I don’t think Grand Theft Auto games are great because of one individual part. We always thought that everything in our games was kind of eight out of 10. Pretty decent but not special. But if you throw it all together, magic just happens. When you’re driving around and there’s cops trying to catch you, with the atmosphere of the city, everything just works together.

But even before release we had no idea that it was going to be that successful. We had the last E3 show before it came out and it was actually a really poor showing. People just didn’t look at it. They weren’t interested. 

New York were freaking out saying it’s not happening, it’s not happening. Even initially the sales were good but nothing special. It just kind of kept going so it wasn’t until like maybe four or five or six months after release that we realised what we’d made.

Did your passion for god games inform your work on bringing the city to life with all those NPC pedestrians and similar simulations?

I can see why you’d make the comparison but that wasn’t really my input. I’d love to claim credit for that but I really can’t. 
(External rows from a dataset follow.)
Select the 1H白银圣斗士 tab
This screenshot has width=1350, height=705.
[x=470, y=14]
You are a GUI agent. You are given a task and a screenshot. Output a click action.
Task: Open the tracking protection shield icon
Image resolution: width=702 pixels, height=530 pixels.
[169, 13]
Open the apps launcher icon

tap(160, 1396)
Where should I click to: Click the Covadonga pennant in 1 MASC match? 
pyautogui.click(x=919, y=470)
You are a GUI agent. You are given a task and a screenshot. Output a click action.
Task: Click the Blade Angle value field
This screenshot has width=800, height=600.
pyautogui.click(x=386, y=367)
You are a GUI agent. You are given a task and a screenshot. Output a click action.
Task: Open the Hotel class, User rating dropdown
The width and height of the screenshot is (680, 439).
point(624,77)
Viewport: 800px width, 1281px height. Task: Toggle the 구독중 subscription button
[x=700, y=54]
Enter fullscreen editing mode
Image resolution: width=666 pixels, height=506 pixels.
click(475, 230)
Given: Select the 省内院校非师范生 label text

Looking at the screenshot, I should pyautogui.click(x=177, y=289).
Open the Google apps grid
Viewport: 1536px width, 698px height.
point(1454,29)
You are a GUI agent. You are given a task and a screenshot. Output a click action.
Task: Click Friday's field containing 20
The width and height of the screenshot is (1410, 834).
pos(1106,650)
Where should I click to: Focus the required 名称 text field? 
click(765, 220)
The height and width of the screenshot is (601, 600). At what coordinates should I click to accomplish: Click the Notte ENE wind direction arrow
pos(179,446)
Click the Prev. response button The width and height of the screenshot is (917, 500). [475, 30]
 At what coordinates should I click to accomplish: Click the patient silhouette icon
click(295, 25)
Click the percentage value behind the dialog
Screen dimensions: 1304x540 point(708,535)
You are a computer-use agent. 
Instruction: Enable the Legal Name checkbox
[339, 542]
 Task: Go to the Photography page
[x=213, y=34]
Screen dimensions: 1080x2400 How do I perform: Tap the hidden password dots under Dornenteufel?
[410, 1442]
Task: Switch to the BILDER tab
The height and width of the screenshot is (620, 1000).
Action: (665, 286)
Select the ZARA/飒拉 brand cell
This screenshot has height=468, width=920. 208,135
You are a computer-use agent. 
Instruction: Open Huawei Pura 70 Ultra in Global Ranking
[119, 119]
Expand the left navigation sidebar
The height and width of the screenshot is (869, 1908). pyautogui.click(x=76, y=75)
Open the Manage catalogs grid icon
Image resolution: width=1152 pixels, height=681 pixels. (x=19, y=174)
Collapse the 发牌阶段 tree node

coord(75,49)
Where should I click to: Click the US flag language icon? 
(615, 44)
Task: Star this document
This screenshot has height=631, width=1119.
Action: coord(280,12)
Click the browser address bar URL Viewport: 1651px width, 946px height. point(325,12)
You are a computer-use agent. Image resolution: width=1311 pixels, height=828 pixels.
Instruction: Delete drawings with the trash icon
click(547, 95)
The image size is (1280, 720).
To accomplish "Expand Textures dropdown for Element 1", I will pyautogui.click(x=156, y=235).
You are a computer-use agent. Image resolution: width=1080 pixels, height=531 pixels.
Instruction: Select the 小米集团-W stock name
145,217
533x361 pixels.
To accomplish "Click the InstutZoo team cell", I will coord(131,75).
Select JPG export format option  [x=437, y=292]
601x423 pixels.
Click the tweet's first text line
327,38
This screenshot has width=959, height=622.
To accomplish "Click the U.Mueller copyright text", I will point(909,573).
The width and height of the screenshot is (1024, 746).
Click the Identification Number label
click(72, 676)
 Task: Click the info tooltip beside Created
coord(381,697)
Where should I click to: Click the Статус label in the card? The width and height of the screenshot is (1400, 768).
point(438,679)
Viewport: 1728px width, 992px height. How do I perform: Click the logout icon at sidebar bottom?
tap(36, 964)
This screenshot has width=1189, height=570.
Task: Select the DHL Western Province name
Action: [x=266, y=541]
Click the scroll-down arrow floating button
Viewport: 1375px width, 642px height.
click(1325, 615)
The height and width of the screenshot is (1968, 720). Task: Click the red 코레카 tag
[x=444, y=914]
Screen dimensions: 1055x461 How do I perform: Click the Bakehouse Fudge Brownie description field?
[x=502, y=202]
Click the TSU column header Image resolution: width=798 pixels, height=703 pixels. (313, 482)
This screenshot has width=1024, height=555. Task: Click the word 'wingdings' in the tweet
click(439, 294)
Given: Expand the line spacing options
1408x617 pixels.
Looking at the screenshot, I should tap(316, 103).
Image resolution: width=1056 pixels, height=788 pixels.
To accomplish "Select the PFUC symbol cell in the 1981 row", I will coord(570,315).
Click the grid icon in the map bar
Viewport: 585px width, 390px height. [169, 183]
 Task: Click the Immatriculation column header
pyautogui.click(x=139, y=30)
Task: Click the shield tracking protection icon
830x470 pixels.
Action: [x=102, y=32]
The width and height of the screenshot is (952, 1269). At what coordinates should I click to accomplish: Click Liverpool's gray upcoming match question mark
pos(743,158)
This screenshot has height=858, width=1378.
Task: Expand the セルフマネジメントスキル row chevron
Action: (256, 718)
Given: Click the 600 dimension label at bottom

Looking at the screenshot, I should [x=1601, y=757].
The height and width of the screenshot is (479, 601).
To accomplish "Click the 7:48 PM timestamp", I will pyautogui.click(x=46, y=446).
We already had GTA 1 and GTA 2 which were made by completely separate teams to us and they obviously already had NPCs running around so it wasn’t really our idea but it does have a similar vibe to the god games in some ways.

Who came up with the vision for what GTA III would become?

So the company got bought and sold three times in very quick succession and then there was a period when we were actually owned by Take-Two Interactive. They had too many other things on their plate. They had other studios and everything else.

We had just finished our game, Space Station Silicon Valley, so me and Leslie and Aaron and Adam Fowler had no direction. We weren’t told what to do so everybody started to do their own thing. 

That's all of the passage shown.